The report also highlighted payroll anomalies involving payments to deceased pensioners, unrecovered staff loans, procurement lapses linked to undelivered assets, mobilisation payments for incomplete contracts and unauthorised rental income from government properties.

Few institutions dominate the figures

One striking feature of the report is the concentration of the irregularities.

The Ministry of Finance, largely through tax administration matters involving the Ghana Revenue Authority, accounted for more than 91 percent of the national total. The Ministry of Energy ranked second because of the disputed GH¢285.80 million expenditure.

Combined, the two ministries represented almost 99 percent of all financial irregularities recorded during the year.

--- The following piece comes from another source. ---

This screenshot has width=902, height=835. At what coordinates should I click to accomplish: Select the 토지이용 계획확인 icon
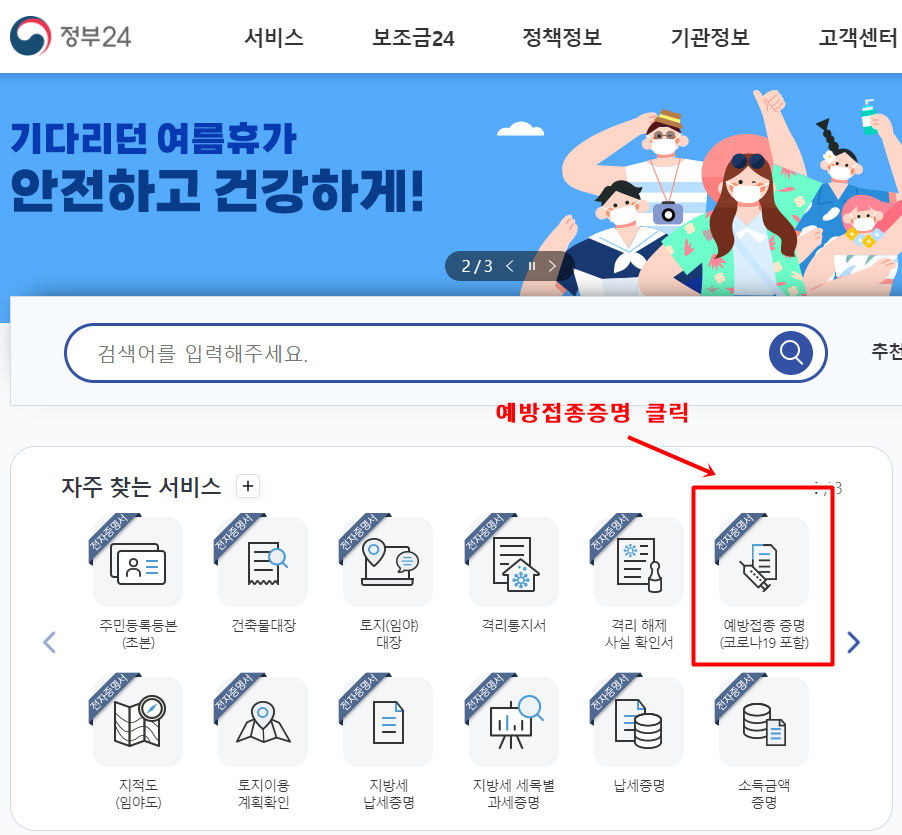click(263, 722)
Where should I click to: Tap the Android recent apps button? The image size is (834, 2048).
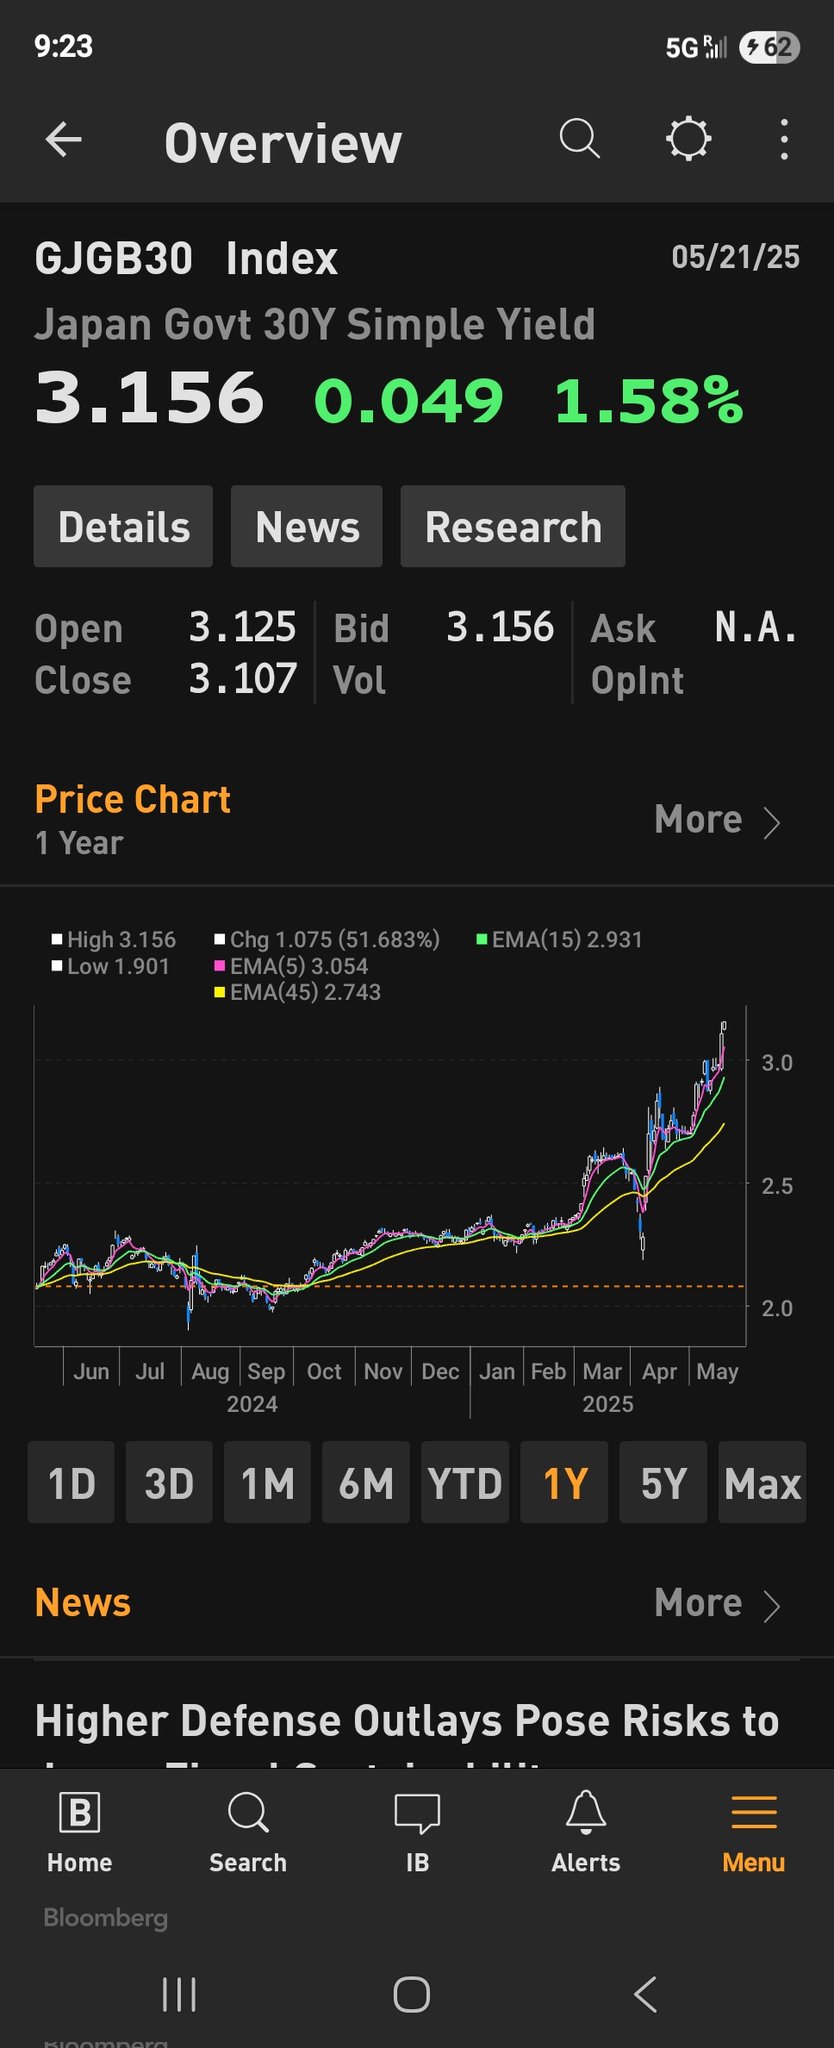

That concentration could make recovery efforts more focused if enforcement agencies prioritise the highest-value cases first.

Recovery now becomes the real test

The report also reveals an unsettling trend. Auditor-General data show financial irregularities have climbed steadily from GH¢1.08 billion in 2021 to GH¢5.27 billion in 2025 despite years of audit recommendations and public financial management reforms.

For fiscal analysts, the findings expose an uncomfortable contradiction. Government continues introducing measures to increase tax revenue while billions of cedis in existing obligations remain outstanding because of weak enforcement and administrative lapses.

Recovering even part of the flagged amount could ease pressure on public finances, reduce borrowing needs and create additional room for priority spending.

Attention is now expected to shift to Parliament's Public Accounts Committee, where accounting officers from affected institutions will be required to explain the breaches and present recovery plans.

The Auditor-General's report offers both a warning and an opportunity. The warning lies in the growing scale of financial irregularities. The opportunity rests in the fact that auditors have described the entire GH¢5.27 billion as recoverable.

Whether those funds are eventually retrieved, and whether officials are held accountable, may become the real measure of Ghana's commitment to fiscal discipline rather than the size of the figures contained in the audit itself.